Przygoda Rafała Majki (25 l., Tinkoff-Saxo) z tegorocznym Tour de France i Tour de Pologne jest jak piękny sen o Kopciuszku, który przebojem wjechał na kolarskie światowe salony. - Gdyby nie trener Zbigniew Klenk, nie byłoby Majki w peletonie. To pan Zbyszek mnie odkrył. W szkole podstawowej zrobił nam testy na wytrzymałość i wydolność. Okazało się, że mam najlepsze wyniki. Posadził mnie na rower i tak to się wszystko zaczęło - opowiada bohater polskiego kolarstwa.

Rodzice Rafała mają duże gospodarstwo rolne. Wydawało się, że przyszły mistrz szos pójdzie w ślady taty i zajmie się rolnictwem. Jednak los chciał inaczej. Teraz zawodnik Tinkoff-Saxo ściga się po świecie, a tato pilnuje budowy domu, do którego kolarz i jego wybranka serca Magda Kowal (23 l.) wprowadzą się po ślubie w październiku.

Zobacz: "Nie tylko Jaskuła i Majka wygrali spośród Polaków etap Tour de France, ja też!"

- Od małego ciągnęło go do roweru. Jak się ścigaliśmy, to zawsze był najlepszy. Grzeczny, poukładany chłopak. W szkole wołaliśmy na niego "zgredzio", bo był taki poważny, stonowany. Nic się nie zmienił, kiedy przyjeżdża do domu, to ten sam chłopak, który stąd wyjechał podbić świat. Pamiętam, jak kiedyś mój bratanek wystawał pod jego domem, by dostać autograf. Rafał wtedy jakoś tak w nocy wrócił do kraju i był bardzo zmęczony. Ale jak ojciec mu powiedział, że czeka na niego kibic, to od razu wyszedł i się z nim spotkał - opowiada Krzysztof, kolega Rafała z podstawówki.

- Rafał jest bardzo pracowity. Deszcz, śnieg, plucha, to nie ma dla niego znaczenia. Jak jest trening, to trzeba jechać - mówi "Super Expressowi" pierwszy trener Majki Zbigniew Klenk, który zdradził, że idolem gwiazdy "Wielkiej Pętli" i Tour de Pologne jeszcze za czasów, gdy ten reprezentował barwy Krakusa Swoszowice, był... syn dyrektorki miejscowej podstawówki, też kolarz - Konrad Łapa.

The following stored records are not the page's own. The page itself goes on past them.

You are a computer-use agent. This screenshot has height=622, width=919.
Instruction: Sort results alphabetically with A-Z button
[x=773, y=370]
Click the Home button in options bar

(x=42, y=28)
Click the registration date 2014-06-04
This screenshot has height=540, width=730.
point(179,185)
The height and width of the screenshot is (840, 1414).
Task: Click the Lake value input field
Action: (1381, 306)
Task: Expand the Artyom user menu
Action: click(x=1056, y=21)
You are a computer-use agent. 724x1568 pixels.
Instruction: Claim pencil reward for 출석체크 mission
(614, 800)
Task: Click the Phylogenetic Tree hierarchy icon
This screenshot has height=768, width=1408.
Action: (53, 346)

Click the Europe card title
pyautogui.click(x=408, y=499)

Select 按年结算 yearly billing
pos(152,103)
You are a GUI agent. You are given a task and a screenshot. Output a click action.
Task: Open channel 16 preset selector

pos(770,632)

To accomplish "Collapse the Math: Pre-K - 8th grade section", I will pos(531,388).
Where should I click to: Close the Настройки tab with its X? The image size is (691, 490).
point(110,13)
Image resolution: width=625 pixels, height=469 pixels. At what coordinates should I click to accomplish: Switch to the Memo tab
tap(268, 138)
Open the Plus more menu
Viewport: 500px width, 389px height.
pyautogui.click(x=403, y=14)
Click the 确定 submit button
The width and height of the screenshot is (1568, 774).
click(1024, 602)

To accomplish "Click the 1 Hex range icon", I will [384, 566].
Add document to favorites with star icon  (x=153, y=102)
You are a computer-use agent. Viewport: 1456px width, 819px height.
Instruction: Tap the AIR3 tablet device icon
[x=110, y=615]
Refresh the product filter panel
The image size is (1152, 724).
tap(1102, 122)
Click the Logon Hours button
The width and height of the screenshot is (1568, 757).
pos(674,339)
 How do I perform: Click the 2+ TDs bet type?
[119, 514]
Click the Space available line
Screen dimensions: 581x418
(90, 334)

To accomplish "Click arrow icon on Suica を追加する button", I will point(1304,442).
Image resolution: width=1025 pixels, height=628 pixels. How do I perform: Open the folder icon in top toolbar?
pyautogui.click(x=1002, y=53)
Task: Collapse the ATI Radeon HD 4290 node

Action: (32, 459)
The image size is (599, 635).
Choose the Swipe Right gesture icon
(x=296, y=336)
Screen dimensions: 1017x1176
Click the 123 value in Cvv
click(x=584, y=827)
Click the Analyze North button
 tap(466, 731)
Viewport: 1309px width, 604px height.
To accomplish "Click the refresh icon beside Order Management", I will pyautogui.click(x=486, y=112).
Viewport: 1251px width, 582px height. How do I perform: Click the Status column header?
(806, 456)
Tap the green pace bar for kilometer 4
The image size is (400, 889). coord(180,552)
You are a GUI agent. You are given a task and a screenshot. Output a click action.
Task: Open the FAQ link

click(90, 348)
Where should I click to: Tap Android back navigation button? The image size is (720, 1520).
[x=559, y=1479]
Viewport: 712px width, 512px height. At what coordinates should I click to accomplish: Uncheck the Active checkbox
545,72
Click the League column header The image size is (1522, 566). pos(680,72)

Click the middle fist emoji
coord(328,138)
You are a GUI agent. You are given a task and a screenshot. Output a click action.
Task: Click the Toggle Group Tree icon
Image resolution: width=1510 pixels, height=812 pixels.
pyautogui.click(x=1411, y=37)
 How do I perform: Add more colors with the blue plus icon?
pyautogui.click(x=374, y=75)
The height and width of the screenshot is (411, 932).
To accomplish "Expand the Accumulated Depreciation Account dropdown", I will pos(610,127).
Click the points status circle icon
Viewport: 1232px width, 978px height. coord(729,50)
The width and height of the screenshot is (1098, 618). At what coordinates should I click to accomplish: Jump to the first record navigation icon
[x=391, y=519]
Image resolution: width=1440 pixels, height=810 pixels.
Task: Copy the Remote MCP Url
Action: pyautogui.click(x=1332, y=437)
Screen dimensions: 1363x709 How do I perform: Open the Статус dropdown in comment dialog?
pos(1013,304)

Dziś Rafał to światowiec. W rodzinnych Zegartowicach bywa tylko gościem. Na stałe mieszka we Florencji, biegle mówi po włosku i angielsku. - Ale i tak Rafał nie wyobraża sobie życia poza Polską. Gdzie nam będzie lepiej, jak nie u nas w górach - śmieje się narzeczona Magda.